I think you have to look at Square A and say, “OK, what do I not know about this group of students that I should know in order to frame, form, and develop a curriculum and my teaching strategies?” You’ve got to read the data, and data being not only the numbers, but all around. You’ve got to listen. You’ve got to be willing to listen to these kids, in a way that maybe they haven’t been listened to before.

If a school is slow to adapt to some of the changes you recommend, what can individual teachers do to better facilitate learning for all of their students?

Someone once said, “You’ve got the choice between being exemplary and being cautious, but you can’t do both.” I do understand the pressure on individual teachers, particularly if they’re new. But I’ve hired new teachers that were courageous, that were willing to take a risk. So ultimately, the decision is left with the teacher. And the question the teacher has to ask is, “What do I want to contribute? If I believe this is my calling, what do I want to do to make a difference in the lives of kids?”

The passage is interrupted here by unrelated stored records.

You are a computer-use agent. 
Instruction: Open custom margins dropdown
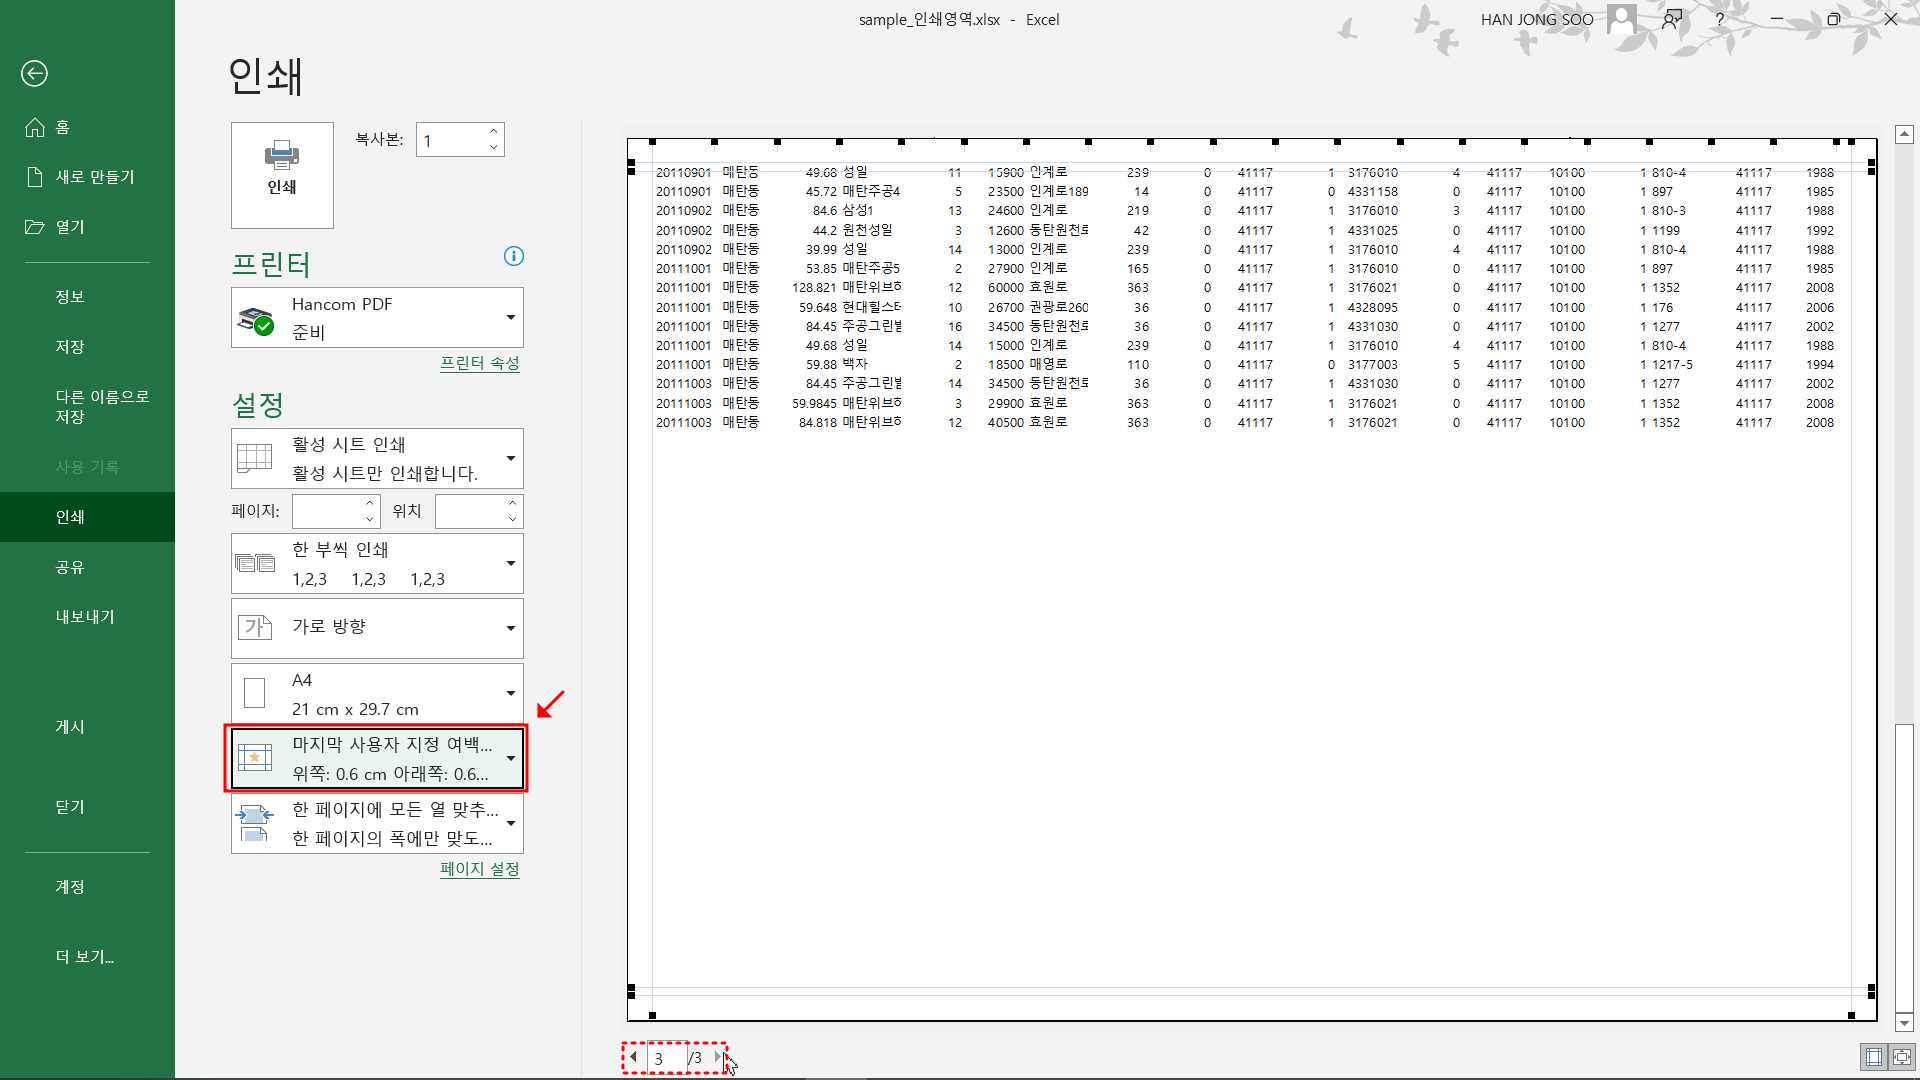tap(377, 758)
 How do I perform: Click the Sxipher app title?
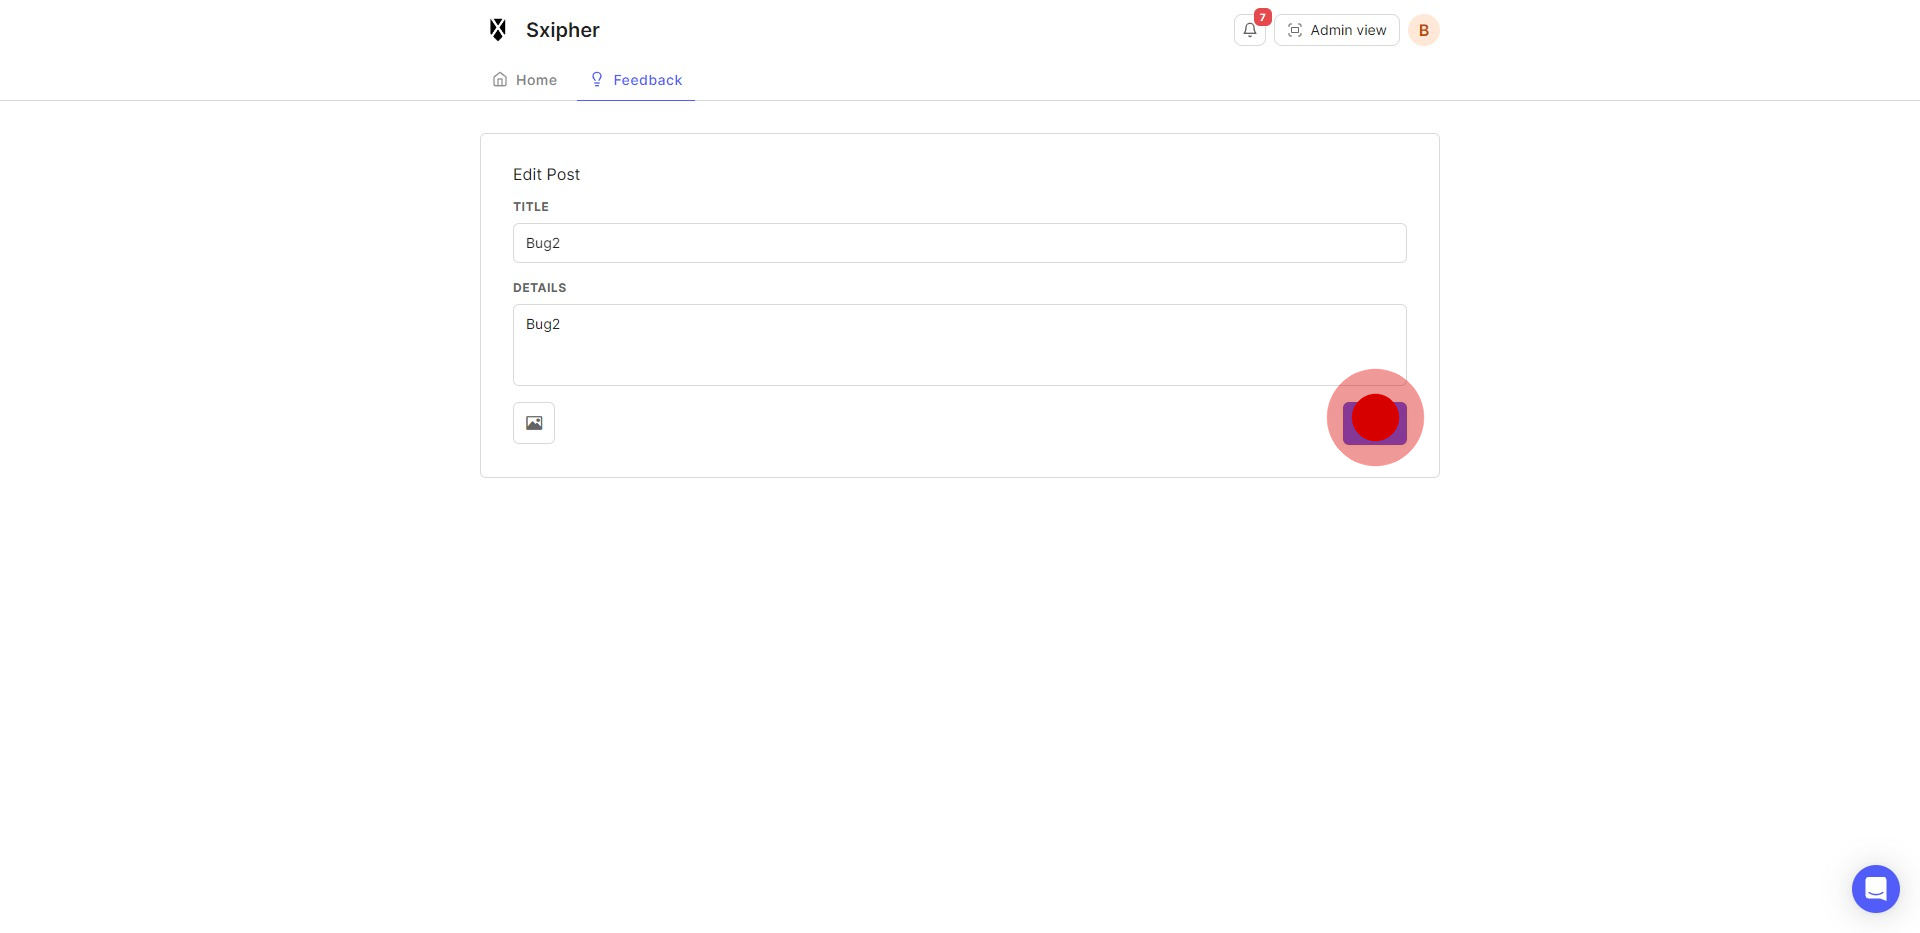562,30

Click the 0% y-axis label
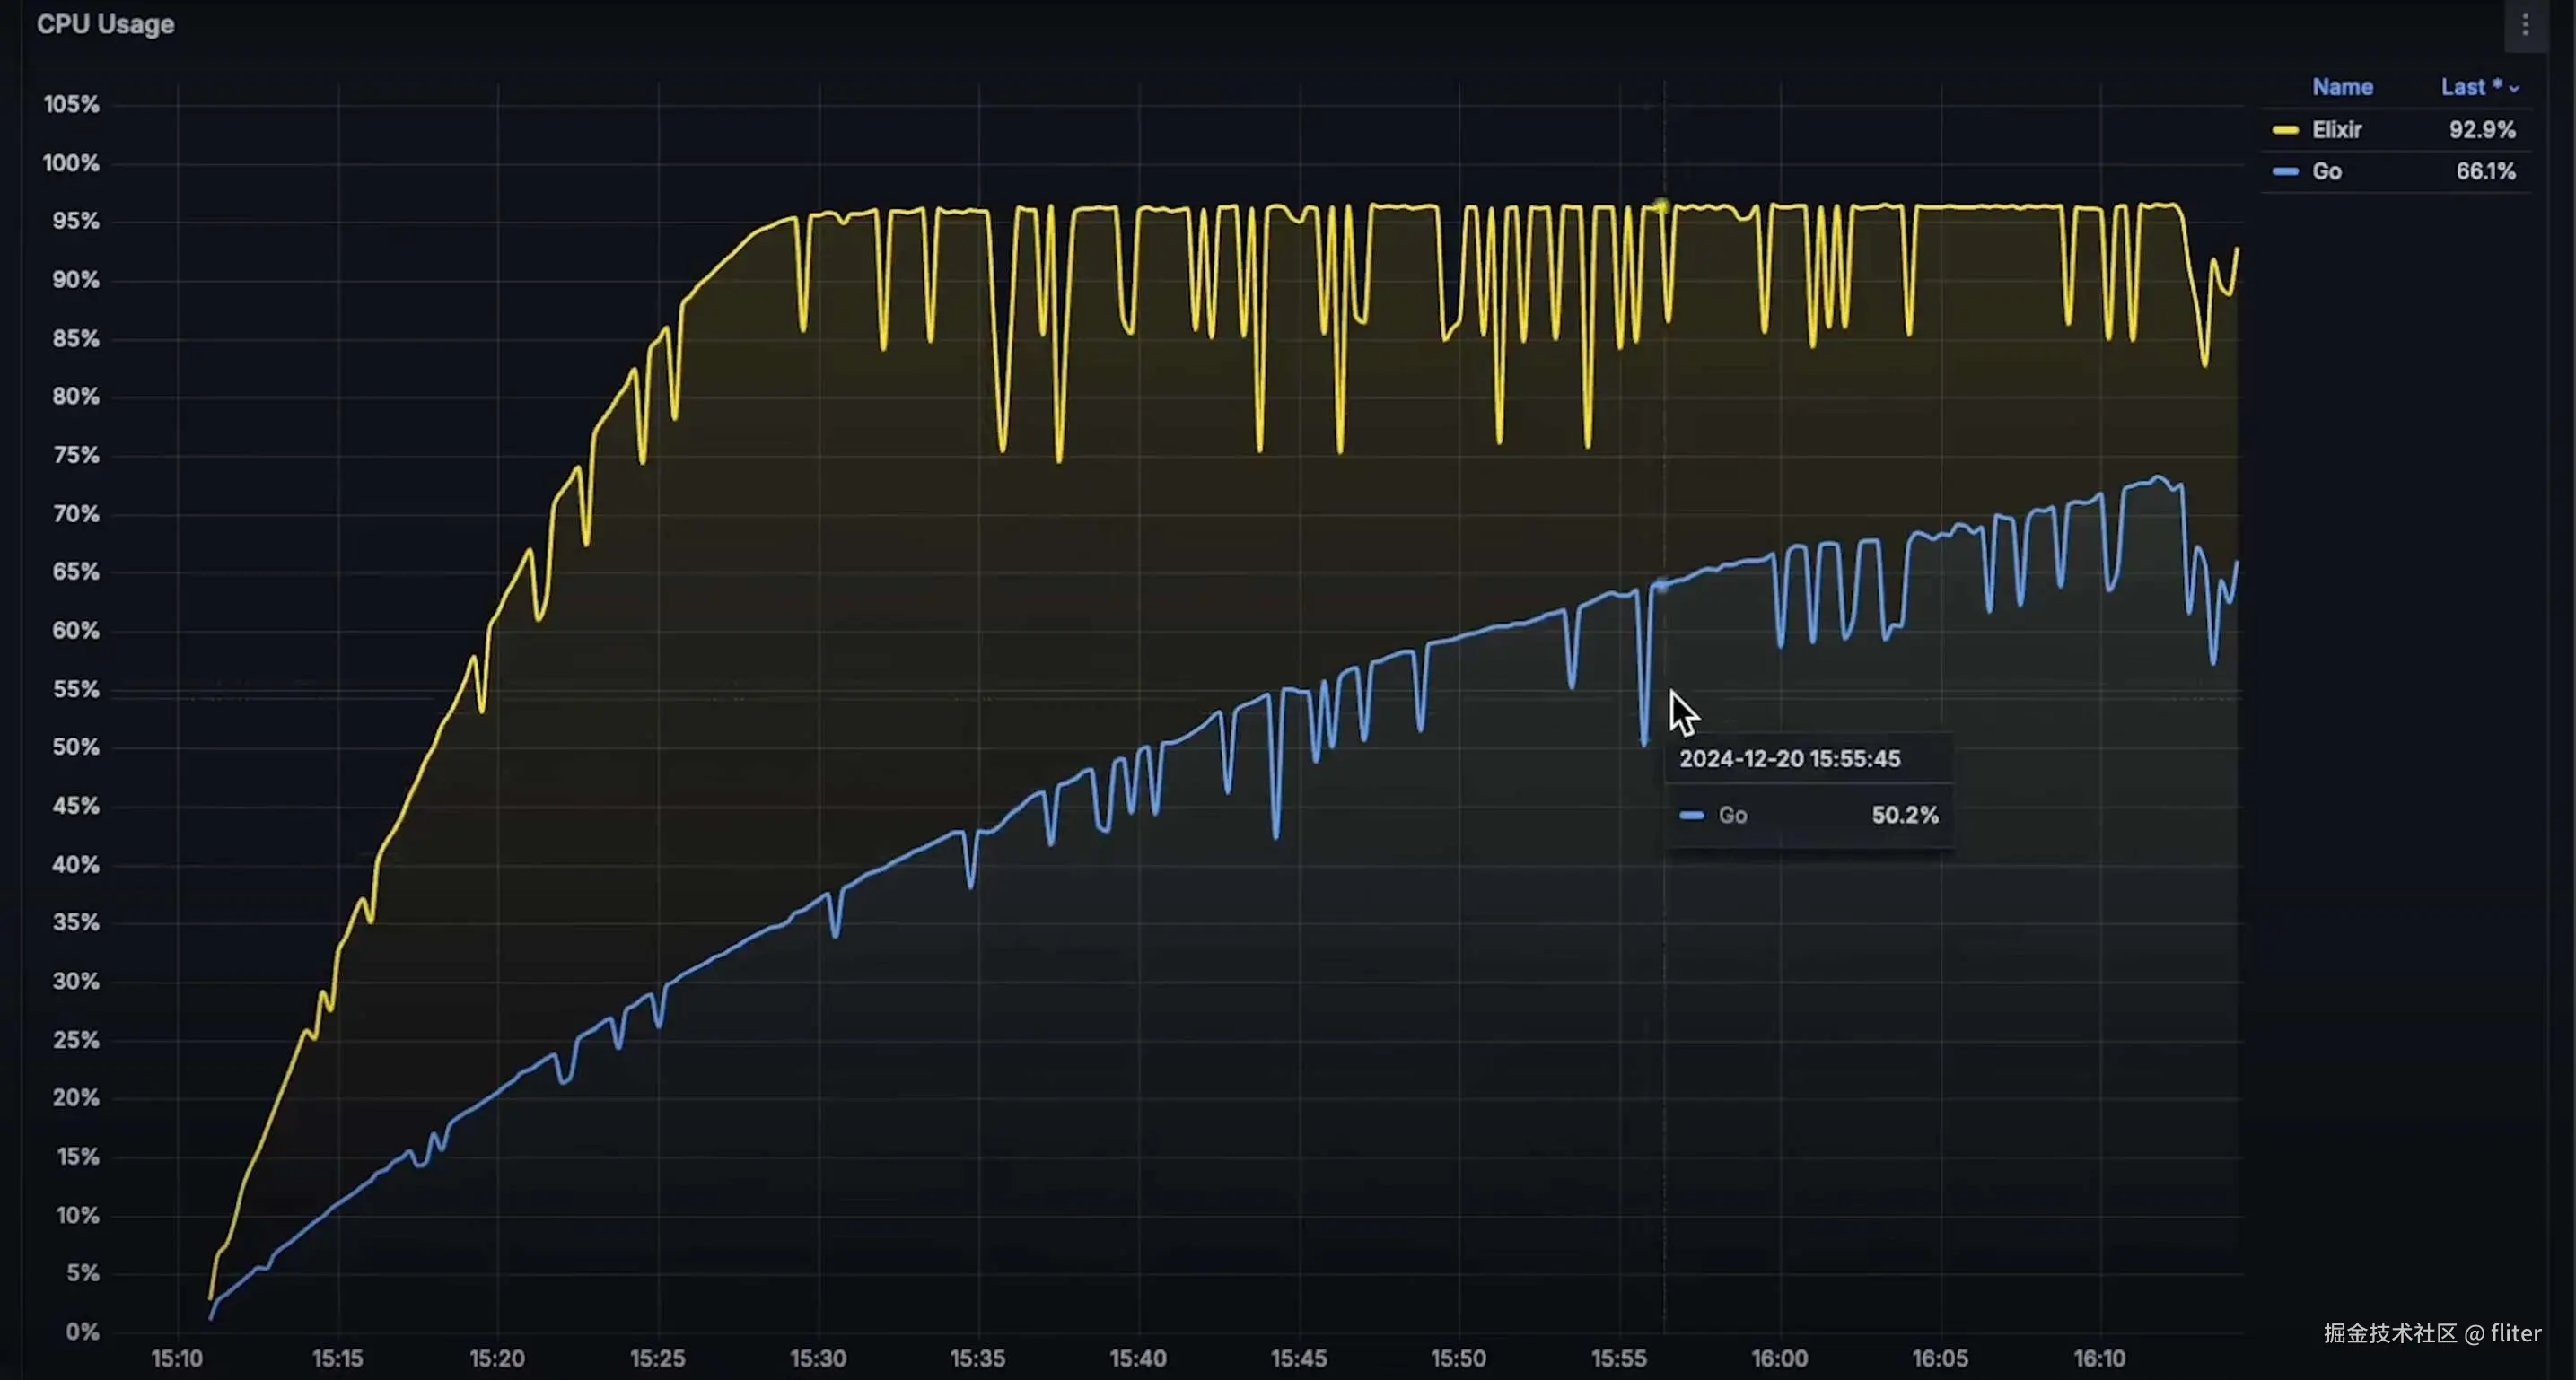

If I asked every teacher to start with “Why are you here?,” some teachers will tell me what they want to get [out of the experience]. Other teachers will tell me how they want to get it. But then you’ll have some teachers that will tell you, very clearly, “I am here because I want to be a difference maker. That’s why I’m here.” When it comes down to it, at the end of the day, when the shades go down, that’s the decision that each teacher has to make for him or herself: Why am I here? And if they answer, “I want to be a decision-maker,” then I think you’ve got something. That’s what school leaders and schools need. In the end, if the school doesn’t adopt these ideas, and groups of teachers don’t adopt these ideas, but you’ve got that one teacher in the corner who says, “I’m going for it,” which happens in some cases, I believe that the individual can make a difference in spite of the system.

One thing in closing: I do believe that the educator, the teacher, after the parent, is the second most important person in a young person’s life. I think teaching is critically undervalued for all that it does to shape, mold, and nurture. I give that first place to the parent, and then teacher is right there.